CUDA initialization: Unexpected error from cudaGetDeviceCount(),Torch.cuda.is_available() returns False with cuda11.6 or (cuda10.2),How do I solve it?

LUO77123 · July 15, 2022, 12:28pm

I created multiple environments based on Cuda10.2 and Cuda11.6 and reported the same error on the A100 card。 CUDA initialization: Unexpected error from cudaGetDeviceCount(),How do I solve it?
nvidia-smi =11.6, A100
1.export Cuda10.2->nvcc -V=10.2
conda create -n XXX python=3.9
conda activate XXX
conda install pytorch==1.10.1 torchvision==0.11.2 torchaudio==0.10.1 cudatoolkit=10.2 -c pytorch
python
import torch
torch.cuda.is_available()
return False
2.export Cuda11.6->nvcc -V=11.6
conda create -n XXX python=3.9
conda activate XXX
conda install pytorch torchvision torchaudio cudatoolkit=11.6 -c pytorch -c conda-forge (or) pip3 install torch torchvision torchaudio --extra-index-url https://download.pytorch.org/whl/cu116
python
import torch
torch.cuda.is_available()
return False

Such errors are reported（UserWarning: CUDA initialization: Unexpected error from cudaGetDeviceCount(). Did you run some cuda functions before calling NumCudaDevices() that might have already set an error? Error 802: system not yet initialized (Triggered internally at /opt/conda/conda-bld/pytorch_1639180549130/work/c10/cuda/CUDAFunctions.cpp:112.)）

Version:
eg:nvcc=11.6,nvidia-smi=11.6,pytorch=1.12

ptrblck · July 15, 2022, 5:21pm

It seems your driver has trouble to initialize the device:

UserWarning: CUDA initialization: Unexpected error from cudaGetDeviceCount(). Did you run some cuda functions before calling NumCudaDevices() that might have already set an error? Error 802: system not yet initialized

Was this setup working before at all? If so, what changed which might cause the issue (e.g. did you update the drivers etc.)?

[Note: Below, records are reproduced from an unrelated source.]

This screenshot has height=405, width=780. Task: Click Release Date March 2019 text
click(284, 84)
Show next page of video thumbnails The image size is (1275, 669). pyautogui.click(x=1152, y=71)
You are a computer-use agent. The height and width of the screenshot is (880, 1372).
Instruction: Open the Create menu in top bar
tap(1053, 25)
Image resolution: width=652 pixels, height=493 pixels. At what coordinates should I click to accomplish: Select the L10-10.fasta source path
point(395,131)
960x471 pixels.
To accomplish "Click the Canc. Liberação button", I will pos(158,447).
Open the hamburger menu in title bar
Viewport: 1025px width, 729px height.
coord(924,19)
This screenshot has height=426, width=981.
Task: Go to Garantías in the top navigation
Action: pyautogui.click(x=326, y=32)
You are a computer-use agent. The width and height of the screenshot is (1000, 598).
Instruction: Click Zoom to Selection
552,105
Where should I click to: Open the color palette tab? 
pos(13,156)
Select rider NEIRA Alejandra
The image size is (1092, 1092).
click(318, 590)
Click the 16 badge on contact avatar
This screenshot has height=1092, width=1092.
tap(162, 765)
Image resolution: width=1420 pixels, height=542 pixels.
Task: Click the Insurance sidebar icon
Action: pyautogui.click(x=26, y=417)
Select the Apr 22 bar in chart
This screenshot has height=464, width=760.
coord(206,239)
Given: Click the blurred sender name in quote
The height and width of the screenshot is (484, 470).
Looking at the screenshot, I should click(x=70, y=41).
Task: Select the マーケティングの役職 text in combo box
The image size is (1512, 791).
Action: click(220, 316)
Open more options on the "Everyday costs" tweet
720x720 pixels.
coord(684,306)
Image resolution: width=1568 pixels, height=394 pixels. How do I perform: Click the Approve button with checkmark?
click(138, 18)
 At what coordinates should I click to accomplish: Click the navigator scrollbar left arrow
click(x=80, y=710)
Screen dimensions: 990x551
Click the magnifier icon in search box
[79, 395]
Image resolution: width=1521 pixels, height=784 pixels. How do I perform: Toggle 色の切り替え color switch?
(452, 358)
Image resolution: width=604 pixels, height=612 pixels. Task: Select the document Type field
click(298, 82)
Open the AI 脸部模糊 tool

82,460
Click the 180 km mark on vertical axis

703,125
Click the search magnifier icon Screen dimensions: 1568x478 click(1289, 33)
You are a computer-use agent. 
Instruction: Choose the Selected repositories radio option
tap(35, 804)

LUO77123 · July 16, 2022, 2:10pm

This is a newly launched server. I tried to call GPU, and the above problem occurred.

ptrblck · July 16, 2022, 6:15pm

OK, I see. In this case you could check if any other CUDA sample would run (I would expect to see the same or similar errors) and might need to reinstall the drivers in this case.

bask0 · August 9, 2022, 7:35am

Any news here? We are having exactly the same problem, A40s work well but not A100s. The configuration of A40 and A100 nodes are identical. I tested with different PyTorch versions (1.12, 1.11, 1.10).

Mollylulu · October 26, 2022, 4:27am

seem error, have you solved this problem?

ptrblck · October 26, 2022, 4:45am

No updates, as @LUO77123 didn’t follow up and the error is usually raised by a config error.
Check if any CUDA applications can run and make sure the right PyTorch binary with the desired CUDA runtime is installed.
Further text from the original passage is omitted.